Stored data
----

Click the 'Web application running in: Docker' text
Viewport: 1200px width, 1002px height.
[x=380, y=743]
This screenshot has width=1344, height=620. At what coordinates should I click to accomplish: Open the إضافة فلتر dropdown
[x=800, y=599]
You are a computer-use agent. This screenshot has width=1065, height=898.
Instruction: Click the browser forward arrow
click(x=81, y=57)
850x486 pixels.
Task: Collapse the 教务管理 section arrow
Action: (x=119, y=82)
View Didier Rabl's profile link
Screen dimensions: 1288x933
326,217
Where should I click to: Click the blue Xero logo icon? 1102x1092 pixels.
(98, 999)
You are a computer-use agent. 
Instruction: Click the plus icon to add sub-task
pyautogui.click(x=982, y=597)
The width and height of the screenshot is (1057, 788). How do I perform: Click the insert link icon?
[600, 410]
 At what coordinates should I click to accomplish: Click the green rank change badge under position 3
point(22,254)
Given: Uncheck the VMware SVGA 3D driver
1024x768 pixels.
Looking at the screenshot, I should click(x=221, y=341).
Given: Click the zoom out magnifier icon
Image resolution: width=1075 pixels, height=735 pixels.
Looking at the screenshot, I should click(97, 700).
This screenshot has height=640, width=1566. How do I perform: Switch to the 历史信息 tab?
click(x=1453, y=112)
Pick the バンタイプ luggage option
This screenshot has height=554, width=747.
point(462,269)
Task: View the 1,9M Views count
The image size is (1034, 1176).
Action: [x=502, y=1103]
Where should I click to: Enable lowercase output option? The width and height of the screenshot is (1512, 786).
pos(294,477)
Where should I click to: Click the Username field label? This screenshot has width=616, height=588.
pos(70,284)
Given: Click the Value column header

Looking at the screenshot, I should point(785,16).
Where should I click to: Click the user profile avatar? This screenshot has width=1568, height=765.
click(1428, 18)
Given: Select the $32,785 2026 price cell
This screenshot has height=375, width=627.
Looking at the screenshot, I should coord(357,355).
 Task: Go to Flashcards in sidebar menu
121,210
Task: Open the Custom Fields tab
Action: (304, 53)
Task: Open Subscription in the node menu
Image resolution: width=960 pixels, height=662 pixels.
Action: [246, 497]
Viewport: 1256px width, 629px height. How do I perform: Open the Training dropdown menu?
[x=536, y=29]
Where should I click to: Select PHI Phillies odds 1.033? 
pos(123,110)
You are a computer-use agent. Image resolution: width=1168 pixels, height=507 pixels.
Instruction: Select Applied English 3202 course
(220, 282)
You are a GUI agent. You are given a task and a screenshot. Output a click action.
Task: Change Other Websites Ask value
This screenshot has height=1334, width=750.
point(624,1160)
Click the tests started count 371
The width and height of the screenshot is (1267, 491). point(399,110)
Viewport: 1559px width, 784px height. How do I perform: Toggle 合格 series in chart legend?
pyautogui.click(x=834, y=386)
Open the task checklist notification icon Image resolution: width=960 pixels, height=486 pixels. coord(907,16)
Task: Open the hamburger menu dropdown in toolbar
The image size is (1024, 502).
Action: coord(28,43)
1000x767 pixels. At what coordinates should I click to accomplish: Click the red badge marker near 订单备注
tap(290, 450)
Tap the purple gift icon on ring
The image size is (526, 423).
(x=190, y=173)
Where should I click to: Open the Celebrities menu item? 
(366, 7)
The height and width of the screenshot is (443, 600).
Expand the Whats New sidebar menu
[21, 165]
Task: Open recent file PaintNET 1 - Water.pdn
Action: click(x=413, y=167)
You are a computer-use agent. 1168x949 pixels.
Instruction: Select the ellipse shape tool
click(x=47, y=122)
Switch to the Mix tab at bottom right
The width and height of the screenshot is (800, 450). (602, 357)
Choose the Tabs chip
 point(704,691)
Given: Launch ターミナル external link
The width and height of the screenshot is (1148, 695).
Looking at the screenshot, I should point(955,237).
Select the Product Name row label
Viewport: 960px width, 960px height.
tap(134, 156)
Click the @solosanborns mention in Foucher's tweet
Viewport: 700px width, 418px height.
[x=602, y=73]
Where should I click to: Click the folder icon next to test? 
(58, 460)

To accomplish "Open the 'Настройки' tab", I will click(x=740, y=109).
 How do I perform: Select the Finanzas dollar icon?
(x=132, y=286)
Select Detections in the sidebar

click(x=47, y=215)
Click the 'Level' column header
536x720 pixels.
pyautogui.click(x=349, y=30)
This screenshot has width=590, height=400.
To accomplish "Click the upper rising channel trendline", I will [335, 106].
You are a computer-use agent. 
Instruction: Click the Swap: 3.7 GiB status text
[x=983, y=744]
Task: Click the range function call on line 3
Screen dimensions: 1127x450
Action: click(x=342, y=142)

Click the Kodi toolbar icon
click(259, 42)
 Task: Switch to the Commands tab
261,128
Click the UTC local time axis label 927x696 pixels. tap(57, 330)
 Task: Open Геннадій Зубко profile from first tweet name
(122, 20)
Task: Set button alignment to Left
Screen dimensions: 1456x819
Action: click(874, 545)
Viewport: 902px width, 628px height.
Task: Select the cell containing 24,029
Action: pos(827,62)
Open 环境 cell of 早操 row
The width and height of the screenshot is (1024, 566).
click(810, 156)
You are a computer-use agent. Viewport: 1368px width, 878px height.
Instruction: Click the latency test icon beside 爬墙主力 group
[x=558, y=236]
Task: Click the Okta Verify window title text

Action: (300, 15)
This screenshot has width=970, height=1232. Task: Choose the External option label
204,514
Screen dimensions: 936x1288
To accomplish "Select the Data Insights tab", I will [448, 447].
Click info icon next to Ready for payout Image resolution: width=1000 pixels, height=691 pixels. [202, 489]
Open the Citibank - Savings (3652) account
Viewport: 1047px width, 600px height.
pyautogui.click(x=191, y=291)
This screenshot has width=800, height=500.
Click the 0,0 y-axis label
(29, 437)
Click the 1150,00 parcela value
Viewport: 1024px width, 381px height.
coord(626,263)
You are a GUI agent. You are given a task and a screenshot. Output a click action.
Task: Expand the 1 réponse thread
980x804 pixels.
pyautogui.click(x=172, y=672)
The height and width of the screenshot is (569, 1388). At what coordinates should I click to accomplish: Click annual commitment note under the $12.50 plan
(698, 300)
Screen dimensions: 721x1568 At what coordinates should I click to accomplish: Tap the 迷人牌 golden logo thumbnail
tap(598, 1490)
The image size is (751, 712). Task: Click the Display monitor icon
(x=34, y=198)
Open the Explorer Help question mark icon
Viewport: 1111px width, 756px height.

----

**Required work**
An answer is complete only when it holds every line above containing the string "computer".

**Answer box**
You are a computer-use agent. This screenshot has width=1065, height=898.
You are a computer-use agent. 
You are a computer-use agent. Image resolution: width=1168 pixels, height=507 pixels.
You are a computer-use agent. 1168x949 pixels.
You are a computer-use agent. 
You are a computer-use agent. Viewport: 1368px width, 878px height.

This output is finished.